La ville de Valence, dans le sud-est de l’Espagne, projette de couvrir ses cimetières de quelque 7 000 panneaux solaires. « Ce sera la plus grande centrale photovoltaïque publique d’Espagne », a déclaré dans un tweet Joan Ribo, le maire.

L’objectif du projet baptisé Requiem in Power (RIP) est d’installer environ 2,8 MW de modules photovoltaïques sur les cryptes et autres sépultures hors sol des cimetières publics.

Troisième ville la plus peuplée du pays, Valence est caractérisée par un climat méditerranéen semi-aride. Avec une moyenne de 2 697 heures d’ensoleillement par an, l’exploitation de l’énergie solaire s’imposait donc dans cette grande cité qui ne dispose toutefois pas de vastes espaces disponibles pour l’installation de panneaux.
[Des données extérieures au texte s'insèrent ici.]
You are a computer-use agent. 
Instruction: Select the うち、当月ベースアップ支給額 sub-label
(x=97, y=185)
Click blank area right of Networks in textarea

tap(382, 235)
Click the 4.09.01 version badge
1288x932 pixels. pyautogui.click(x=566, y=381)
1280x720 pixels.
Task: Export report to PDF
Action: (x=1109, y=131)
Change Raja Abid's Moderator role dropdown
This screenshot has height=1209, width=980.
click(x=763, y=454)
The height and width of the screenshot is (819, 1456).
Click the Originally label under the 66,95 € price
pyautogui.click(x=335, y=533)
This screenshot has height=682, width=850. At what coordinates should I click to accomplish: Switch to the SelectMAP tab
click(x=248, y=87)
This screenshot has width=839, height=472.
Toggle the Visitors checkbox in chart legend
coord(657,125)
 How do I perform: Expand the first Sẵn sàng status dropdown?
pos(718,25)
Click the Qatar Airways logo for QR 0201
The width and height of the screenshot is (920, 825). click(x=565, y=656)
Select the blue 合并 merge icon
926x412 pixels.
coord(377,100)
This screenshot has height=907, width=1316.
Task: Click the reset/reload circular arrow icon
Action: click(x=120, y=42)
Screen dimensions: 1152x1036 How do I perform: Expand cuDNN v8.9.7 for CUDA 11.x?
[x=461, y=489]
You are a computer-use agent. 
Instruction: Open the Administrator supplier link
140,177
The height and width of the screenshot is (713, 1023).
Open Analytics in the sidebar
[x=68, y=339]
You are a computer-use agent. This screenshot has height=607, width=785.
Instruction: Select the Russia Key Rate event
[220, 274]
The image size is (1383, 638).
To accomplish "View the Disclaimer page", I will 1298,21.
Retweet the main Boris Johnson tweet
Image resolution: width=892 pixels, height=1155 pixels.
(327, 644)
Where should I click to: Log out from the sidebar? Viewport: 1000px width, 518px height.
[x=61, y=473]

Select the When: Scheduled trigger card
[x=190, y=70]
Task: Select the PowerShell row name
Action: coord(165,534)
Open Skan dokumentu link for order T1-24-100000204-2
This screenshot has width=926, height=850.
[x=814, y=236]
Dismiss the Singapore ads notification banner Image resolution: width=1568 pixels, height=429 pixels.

L’électricité produite devra permettre à la municipalité de réduire sa facture d’énergie

Bien que la ville soit propriétaire de ses cimetières et qu’elle les entretienne à ses frais, le maire a demandé par courtoisie l’accord de l’archevêque de Valence, monseigneur Antonio Canizares, lequel a donné sa « bénédiction » au projet, ont rapporté les médias espagnols.

La pose des panneaux devrait déjà commencer dans les prochains mois pour se terminer avant la fin de l’année. Les services de la mairie identifient actuellement les mausolées et bâtiments funéraires qui pourraient être recouverts par les modules photovoltaïques. Il semblerait donc que les édiles de Valence ne comptent pas placer des ombrières solaires au-dessus des tombes, contrairement à ceux de la commune de Saint-Joachim, en Loire-Atlantique, qui projettent quant à eux de couvrir de panneaux les ¾ de la surface de leur cimetière.

En Espagne, Valence ne fait pas figure de pionnière en la matière, puisqu’en 2008 déjà, la petite ville surpeuplée de Santa Coloma de Gramenet, située dans la région de Barcelone, avait fait la une de la BBC en annonçant son initiative d’installer des panneaux solaires au-dessus de ses sépultures.